→ PAGE EXTRACT:
>>

Archive for the Biographical Category

40 years since A-level

Posted in Biographical, Education on June 22, 2021 by telescoper

It was with quite a shock that I realized the other day that it is no less than forty years since I took my GCE A-levels. Here is the evidence:

I don’t know why kept this “Statement of Entry” all this time but you’ll see that my first exam was the Physics Multiple Choice paper exactly 40 years ago today on 22nd June 1981. The following day was a toughie with Mathematics 1 in the morning and a Chemistry Paper in the afternoon, but I remember 26th June (which was a Friday) being the hardest with the with Further Maths examination in the morning followed by the Chemistry Special Paper in the afternoon, both of them of 3 hours duration. I’ve actually posted the first of these on this blog, here, along with quite a few of the papers I took way back then.

<<

→ WHAT YOU SHOULD DO: Transcribe the stretch of the A-level blog post from "Archive for the" through "way back then.". The entries have no connection to the blog post above.

[Collected data]
>>

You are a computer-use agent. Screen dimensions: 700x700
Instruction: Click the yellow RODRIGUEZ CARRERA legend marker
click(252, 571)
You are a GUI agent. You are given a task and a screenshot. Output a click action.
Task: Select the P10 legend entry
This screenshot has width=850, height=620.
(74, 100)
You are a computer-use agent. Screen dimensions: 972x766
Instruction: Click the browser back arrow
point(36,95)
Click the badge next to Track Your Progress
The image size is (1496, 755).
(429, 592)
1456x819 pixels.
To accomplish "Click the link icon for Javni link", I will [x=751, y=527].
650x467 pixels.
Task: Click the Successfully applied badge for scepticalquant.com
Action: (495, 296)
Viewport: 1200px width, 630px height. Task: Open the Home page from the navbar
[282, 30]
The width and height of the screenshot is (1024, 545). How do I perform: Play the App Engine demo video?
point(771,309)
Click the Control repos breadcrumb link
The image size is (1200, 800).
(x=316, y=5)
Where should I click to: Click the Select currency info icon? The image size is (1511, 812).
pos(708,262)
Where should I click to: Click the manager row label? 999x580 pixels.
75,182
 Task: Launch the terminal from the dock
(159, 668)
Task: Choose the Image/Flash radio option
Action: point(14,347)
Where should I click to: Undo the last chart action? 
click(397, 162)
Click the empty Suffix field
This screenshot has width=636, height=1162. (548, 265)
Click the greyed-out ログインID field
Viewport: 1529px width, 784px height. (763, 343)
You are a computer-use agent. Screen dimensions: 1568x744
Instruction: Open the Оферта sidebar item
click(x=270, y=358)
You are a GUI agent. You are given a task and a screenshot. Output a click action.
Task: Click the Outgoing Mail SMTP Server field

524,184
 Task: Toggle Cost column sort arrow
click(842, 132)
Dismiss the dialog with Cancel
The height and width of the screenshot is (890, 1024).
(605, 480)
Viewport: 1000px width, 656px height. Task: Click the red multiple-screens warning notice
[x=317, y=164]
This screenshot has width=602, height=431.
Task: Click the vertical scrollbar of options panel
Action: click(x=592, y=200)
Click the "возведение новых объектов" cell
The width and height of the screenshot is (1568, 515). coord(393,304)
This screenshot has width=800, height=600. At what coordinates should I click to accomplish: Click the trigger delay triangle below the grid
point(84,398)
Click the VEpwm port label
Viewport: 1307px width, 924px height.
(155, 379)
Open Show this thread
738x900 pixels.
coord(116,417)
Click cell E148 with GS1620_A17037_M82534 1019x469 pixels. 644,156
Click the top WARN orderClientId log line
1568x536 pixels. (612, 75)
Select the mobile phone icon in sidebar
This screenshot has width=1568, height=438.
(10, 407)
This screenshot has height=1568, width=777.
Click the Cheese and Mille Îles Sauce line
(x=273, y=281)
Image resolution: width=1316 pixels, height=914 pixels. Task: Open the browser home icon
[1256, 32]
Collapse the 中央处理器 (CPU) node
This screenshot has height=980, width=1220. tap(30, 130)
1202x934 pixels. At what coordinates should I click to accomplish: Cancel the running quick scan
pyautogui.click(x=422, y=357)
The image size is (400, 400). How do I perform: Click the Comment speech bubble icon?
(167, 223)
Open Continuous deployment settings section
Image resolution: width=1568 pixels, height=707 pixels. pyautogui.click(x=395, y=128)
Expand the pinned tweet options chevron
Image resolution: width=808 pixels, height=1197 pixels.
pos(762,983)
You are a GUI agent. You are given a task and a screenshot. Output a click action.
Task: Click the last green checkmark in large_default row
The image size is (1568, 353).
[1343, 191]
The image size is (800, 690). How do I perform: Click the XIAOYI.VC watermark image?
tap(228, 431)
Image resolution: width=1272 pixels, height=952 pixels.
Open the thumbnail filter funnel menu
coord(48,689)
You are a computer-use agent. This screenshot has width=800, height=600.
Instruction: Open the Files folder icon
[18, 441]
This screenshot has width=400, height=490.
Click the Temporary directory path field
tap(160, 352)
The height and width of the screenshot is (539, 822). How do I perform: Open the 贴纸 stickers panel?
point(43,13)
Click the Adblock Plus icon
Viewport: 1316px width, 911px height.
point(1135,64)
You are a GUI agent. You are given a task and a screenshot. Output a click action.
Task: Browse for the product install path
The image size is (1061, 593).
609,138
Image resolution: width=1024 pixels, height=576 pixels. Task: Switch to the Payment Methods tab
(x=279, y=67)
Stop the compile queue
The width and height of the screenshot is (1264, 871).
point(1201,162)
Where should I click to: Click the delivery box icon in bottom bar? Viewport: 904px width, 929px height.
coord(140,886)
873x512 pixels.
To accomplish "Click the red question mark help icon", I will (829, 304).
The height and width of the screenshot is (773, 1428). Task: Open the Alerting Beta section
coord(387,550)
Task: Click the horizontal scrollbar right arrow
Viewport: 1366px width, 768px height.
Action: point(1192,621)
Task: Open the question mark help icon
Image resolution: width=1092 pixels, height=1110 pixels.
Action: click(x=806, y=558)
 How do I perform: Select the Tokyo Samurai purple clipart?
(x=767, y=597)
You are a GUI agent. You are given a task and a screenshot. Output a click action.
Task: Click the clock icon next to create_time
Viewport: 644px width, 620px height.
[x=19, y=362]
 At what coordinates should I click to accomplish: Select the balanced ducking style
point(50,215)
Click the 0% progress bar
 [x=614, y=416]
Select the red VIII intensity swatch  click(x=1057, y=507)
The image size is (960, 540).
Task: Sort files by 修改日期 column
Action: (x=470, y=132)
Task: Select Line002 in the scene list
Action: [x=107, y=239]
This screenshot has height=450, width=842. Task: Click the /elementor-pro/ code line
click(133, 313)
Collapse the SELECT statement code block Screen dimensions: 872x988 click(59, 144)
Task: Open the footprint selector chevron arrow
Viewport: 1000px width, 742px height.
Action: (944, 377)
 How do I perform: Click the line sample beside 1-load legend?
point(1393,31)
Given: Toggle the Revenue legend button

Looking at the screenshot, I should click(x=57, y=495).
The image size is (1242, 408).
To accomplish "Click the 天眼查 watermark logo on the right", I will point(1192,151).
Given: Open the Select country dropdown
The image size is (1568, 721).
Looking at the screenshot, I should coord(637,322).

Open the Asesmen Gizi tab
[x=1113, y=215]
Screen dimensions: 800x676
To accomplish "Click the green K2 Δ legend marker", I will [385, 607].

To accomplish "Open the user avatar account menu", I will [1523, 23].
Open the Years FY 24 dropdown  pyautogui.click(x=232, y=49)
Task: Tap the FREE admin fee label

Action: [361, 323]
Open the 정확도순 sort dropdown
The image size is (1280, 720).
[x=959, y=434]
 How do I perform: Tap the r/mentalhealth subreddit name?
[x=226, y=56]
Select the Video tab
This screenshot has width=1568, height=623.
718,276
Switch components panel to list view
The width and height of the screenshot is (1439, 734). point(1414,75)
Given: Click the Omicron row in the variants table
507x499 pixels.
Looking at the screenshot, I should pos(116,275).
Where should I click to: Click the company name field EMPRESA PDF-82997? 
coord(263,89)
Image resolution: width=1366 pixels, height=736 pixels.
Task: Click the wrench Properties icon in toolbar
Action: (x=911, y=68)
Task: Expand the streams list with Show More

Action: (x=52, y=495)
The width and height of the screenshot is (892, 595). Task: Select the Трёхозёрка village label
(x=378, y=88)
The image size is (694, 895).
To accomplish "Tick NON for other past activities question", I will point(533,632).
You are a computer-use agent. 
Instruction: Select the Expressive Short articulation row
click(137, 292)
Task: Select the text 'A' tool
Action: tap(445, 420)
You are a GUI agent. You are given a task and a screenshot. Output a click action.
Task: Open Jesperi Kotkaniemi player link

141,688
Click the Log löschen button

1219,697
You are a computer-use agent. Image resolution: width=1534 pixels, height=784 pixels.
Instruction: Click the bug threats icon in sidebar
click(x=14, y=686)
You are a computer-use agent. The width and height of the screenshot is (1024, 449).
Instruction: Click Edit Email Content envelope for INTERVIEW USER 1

<<

→ REPLY TO THE TASK:
Archive for the Biographical Category

40 years since A-level

Posted in Biographical, Education on June 22, 2021 by telescoper

It was with quite a shock that I realized the other day that it is no less than forty years since I took my GCE A-levels. Here is the evidence:

I don’t know why kept this “Statement of Entry” all this time but you’ll see that my first exam was the Physics Multiple Choice paper exactly 40 years ago today on 22nd June 1981. The following day was a toughie with Mathematics 1 in the morning and a Chemistry Paper in the afternoon, but I remember 26th June (which was a Friday) being the hardest with the with Further Maths examination in the morning followed by the Chemistry Special Paper in the afternoon, both of them of 3 hours duration. I’ve actually posted the first of these on this blog, here, along with quite a few of the papers I took way back then.